Indeed in recognizing Taiwan’s “critical role in the technology supply chains that underpin global markets,” Milling subtly referenced the damaging impact Chinese aggression could have globally. Still, she framed Taiwan’s expertise primarily as an opportunity for British-Taiwanese collaboration, celebrating an MOU signed between British and Taiwanese research centers on semiconductors. 

Crucially, in March of this year, Trevelyan also referenced the importance of trade and the role semiconductors play in the “global digital economy.” Yet she went further in securitizing the role of trade. Trevelyan stated that a Chinese blockade or invasion of Taiwan “could destroy world trade by up to 10 percent of the global economy,” directly tying Taiwan’s trade opportunities to security. As such Trevelyan reasserted that any “unilateral attempt to alter the status quo” in the Taiwan Strait would have ruinous global “economic repercussions.” 

Moreover, concluding the debate, Trevelyan stressed that while the U.K. would operate “within the bounds of our unofficial relationship,” the British government would also “continue to work closely with our international partners to advocate for peace and stability and to discourage any activity that undermines the status quo.” This pointed framing of Taiwan – as a natural partner for the U.K. with shared values and norms and as an irreplaceable player in global trade facing a clear and real Chinese threat – is a clear development in understandings of Taiwan as depicted in ministerial discourse in the House of Commons. 

A Loss of Innocence

In the years since David Cameron and Xi Jinping shared a pint in a Buckinghamshire pub, the Golden Age of Sino-British relations has lost much of its sheen. Beijing’s complete clampdown on civil liberties in Hong Kong served as a loss of innocence for British perceptions of China. Chinese aggression in the South China Sea and along the Sino-Indian border, as well as its treatment of Uyghur Muslims in Xinjiang, have all drawn parliamentary consternation. Accusations of espionage by parliamentary staff, concern about Chinese infrastructure bids in Britain, and the hack into the Electoral Commission have led to calls for the government to designate China as a “threat.” Vitally, Britain’s foremost ally, the United States, has embarked upon a distinctly adversarial approach to China, first under President Donald Trump and now under President Joe Biden. 

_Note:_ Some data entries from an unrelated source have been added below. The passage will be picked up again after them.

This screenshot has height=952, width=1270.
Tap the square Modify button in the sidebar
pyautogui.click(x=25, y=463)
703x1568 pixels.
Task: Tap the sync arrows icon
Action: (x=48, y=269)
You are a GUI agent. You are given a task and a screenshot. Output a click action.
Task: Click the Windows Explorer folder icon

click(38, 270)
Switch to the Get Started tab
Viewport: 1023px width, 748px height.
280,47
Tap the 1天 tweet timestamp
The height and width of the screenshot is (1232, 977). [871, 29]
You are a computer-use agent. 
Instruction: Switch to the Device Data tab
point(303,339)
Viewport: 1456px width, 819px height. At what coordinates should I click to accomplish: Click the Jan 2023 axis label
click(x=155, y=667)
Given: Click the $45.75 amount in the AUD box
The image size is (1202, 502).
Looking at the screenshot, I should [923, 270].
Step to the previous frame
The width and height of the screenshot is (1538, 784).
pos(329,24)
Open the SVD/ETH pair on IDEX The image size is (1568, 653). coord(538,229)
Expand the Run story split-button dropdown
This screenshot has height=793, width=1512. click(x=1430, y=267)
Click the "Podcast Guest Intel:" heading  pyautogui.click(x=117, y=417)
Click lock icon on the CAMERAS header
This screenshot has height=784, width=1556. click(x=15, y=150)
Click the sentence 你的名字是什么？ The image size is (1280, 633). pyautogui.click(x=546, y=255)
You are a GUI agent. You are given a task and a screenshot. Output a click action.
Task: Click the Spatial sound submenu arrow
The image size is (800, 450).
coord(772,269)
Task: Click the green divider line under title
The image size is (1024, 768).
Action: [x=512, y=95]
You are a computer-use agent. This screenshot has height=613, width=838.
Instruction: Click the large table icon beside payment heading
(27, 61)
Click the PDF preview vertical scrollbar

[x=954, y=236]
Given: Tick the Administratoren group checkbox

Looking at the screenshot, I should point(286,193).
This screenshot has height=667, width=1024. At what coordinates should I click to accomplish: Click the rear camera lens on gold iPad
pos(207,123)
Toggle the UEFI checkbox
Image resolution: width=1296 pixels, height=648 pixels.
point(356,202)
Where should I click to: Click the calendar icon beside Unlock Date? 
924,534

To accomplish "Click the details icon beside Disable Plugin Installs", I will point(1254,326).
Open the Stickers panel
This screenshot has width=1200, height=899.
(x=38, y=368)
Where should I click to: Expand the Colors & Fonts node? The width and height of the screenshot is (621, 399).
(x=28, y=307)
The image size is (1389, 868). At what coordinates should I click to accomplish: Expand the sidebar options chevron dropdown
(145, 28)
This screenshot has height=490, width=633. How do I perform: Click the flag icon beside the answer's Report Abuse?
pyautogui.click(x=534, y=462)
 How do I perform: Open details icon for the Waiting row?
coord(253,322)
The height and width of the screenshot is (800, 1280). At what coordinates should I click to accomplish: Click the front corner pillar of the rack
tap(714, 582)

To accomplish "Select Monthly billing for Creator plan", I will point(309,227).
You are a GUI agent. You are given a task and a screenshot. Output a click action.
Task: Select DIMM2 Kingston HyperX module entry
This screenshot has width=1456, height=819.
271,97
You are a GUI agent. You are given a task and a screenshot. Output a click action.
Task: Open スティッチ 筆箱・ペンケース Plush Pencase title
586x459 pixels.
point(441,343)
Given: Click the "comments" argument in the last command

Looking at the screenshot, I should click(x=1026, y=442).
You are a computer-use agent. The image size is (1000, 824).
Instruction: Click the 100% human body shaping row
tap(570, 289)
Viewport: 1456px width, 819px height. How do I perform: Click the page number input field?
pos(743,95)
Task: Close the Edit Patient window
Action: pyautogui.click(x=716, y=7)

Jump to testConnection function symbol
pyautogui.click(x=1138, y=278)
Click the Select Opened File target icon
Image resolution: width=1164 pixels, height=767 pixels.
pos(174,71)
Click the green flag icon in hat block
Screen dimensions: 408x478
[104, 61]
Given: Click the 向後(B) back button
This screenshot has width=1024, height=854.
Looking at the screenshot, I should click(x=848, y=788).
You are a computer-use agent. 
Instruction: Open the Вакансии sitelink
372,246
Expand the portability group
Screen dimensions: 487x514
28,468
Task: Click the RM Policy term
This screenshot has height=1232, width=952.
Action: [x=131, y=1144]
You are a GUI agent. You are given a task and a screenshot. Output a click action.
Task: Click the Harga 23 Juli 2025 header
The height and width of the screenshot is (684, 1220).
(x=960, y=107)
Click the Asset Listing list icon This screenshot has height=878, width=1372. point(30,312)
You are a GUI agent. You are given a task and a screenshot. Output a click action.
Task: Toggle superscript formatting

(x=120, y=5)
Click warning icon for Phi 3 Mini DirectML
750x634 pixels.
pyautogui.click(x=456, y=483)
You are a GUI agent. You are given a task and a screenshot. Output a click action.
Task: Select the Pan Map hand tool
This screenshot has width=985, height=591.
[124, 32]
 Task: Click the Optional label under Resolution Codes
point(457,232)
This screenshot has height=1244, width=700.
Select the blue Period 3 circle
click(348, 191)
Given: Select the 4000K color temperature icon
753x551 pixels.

Yet against such a backdrop, references to expanding British engagement with Taiwan have been scarce, despite China’s increasingly bellicose approach to cross-strait issues since the election of Tsai Ing-wen in 2016. Taiwan is one of China’s “core interests,” a red-line issue that it deems central to its sovereignty. Yet, the U.K.’s AUKUS partners, the U.S. and Australia, make increasingly less ambiguous statements on protecting Taiwan from a Chinese invasion. As a result, London’s reluctance to be drawn on Taiwan appears increasingly futile. 

By studying ministerial statements, the shifts in Taiwan’s position in British foreign policy are clear. The amiable references to Taiwan and cross-strait relations by Field in 2017 underscore the naiveté of the Golden Era approach to China, in which Sino-Taiwanese animosity was viewed as a Cold War relic destined to fade amid growing economic exchange. 

In 2022, following the imposition of the National Security Law in Hong Kong, a cautious and concerned tone dominates the debate, with Milling recognizing the tensions in the Taiwan Strait. Finally, in 2024 Trevelyan’s securitization of Taiwan as a vital cog in Britain’s economy and expansion of Taiwan’s regional role in maintaining peace and stability in the Indo-Pacific serves to underscore the distinct development of Taiwan in British foreign policy thinking. 

In seven years, Taiwan has gone from an economic opportunity to a vital security issue.